Si les élections européennes sont un « choix fatidique », ce n’est pas parce qu’on vote « pour » ou « contre » l’Europe, mais parce qu’aujourd’hui, des millions de personnes de toute l’Europe sous différentes formes – Gilets jaunes, Vendredi pour l’avenir, manifestations de mal-logés, grèves massives – montrent que ce système – et cette Union Européenne – ne les représente plus. L’Union européenne ne peut résoudre la crise climatique, la crise sociale, la crise économique, etc. ; les mouvements de masse dans les rues le peuvent. Il ne s’agit pas d’un choix entre le « pour » ou le « contre » l’Europe, mais de quelle Europe nous voulons.
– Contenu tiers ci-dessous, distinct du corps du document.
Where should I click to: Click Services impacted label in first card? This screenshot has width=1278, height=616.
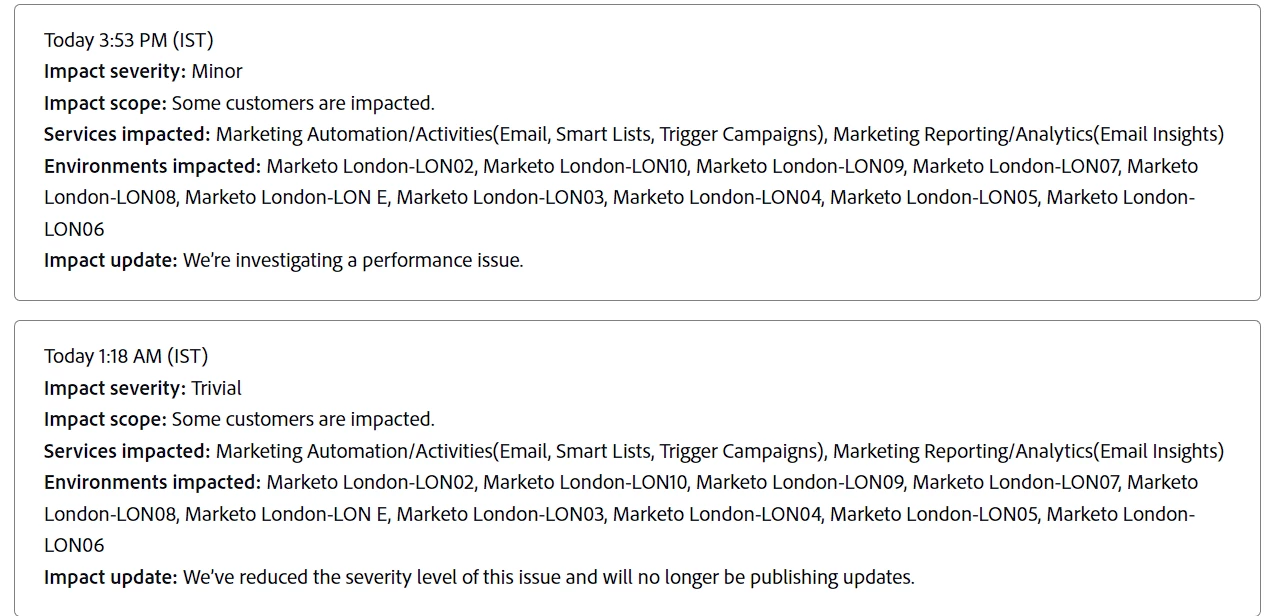127,134
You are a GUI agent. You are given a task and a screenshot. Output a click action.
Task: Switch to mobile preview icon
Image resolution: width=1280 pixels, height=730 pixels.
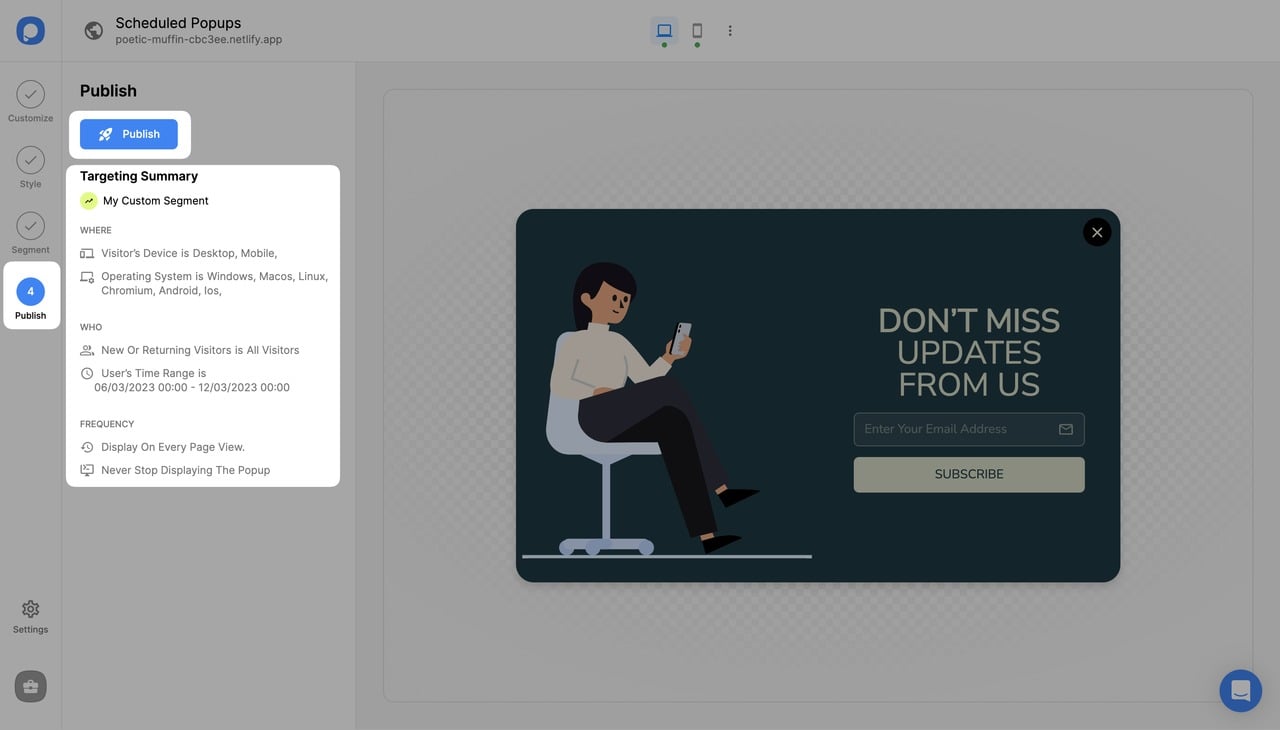[697, 30]
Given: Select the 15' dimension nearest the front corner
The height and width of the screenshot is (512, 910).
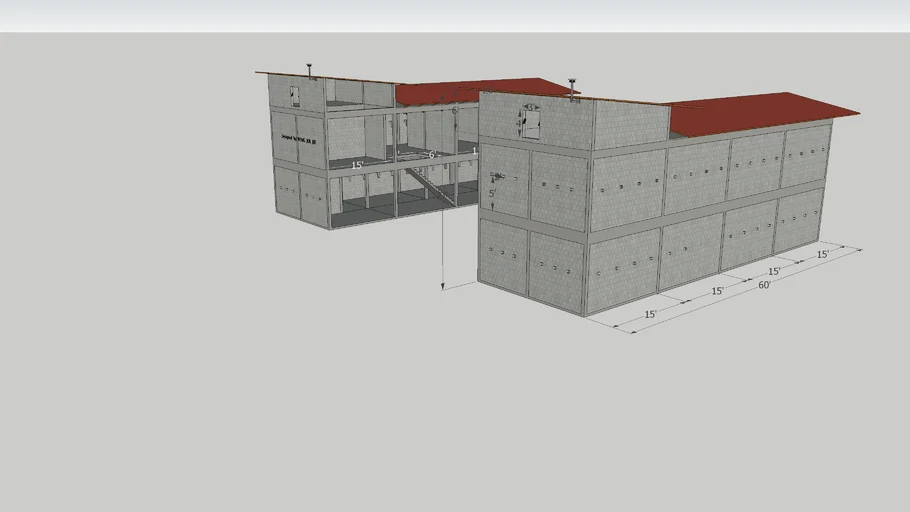Looking at the screenshot, I should [x=650, y=314].
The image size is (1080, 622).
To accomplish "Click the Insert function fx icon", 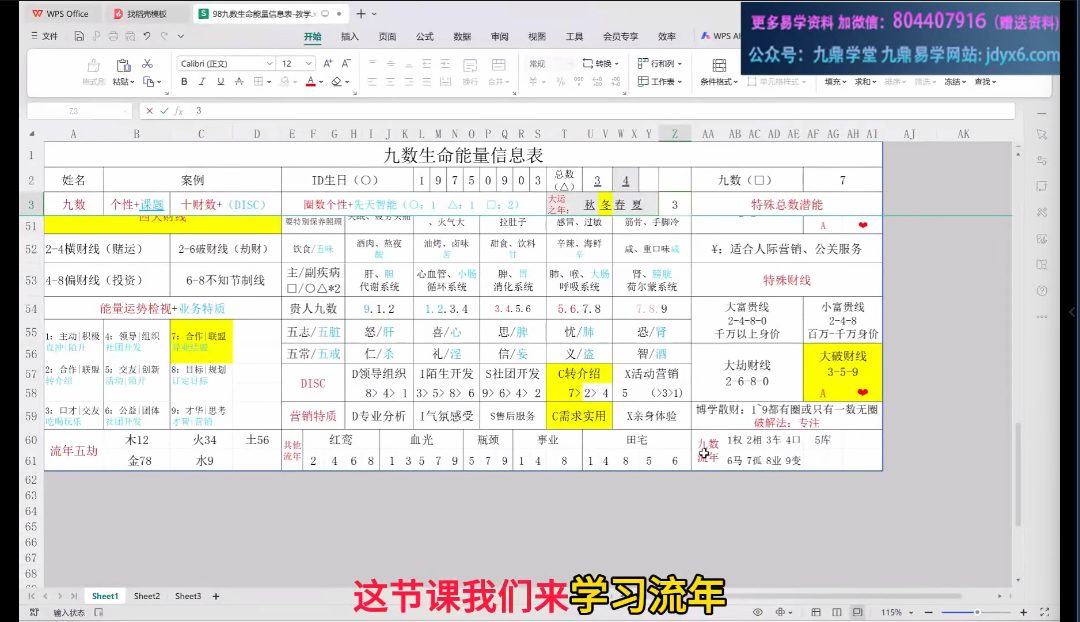I will coord(179,111).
Malheureusement, les partis réformistes traditionnels comme le SPD et Die Linke n’offrent pas de réponse à cette question. Bien que Die Linke en particulier se concentre sur des questions sociales progressistes pendant sa campagne électorale, ils suscitent des illusions sur la réformabilité de l’UE et, en dernière instance, souhaitent uniquement remplir ce bloc d’États impérialistes avec un contenu plus social. Et bien que les combats au sein de Die Linke aient quelque peu diminué depuis le retrait de Sahra Wagenknecht, nous ne pouvons pas ignorer le fait qu’au côté de l’aile dirigeante européiste, Die Linke comporte une aile souverainiste Une aile qui défend l’idée d’un repli protectionniste autour d’un l’État providence. Mais l’Union européenne n’est pas réformable, et l’État providence national est une illusion.
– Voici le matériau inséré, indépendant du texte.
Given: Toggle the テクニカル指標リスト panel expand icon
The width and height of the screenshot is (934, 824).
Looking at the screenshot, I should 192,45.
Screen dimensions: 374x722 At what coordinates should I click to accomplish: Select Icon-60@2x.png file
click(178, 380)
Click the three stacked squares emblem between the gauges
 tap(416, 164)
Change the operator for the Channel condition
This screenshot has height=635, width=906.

Contre l’illusion d’un choix entre l’Union européenne et le nationalisme, l’unique alternative pour les travailleuses et travailleurs, les femmes, les jeunes et les immigré·e·s est de construire une force politique luttant pour une Europe totalement différente – une Europe socialiste qui ne serait pas dirigée par les patrons, mais où ce sont les travailleurs qui gouvernent de manière démocratique.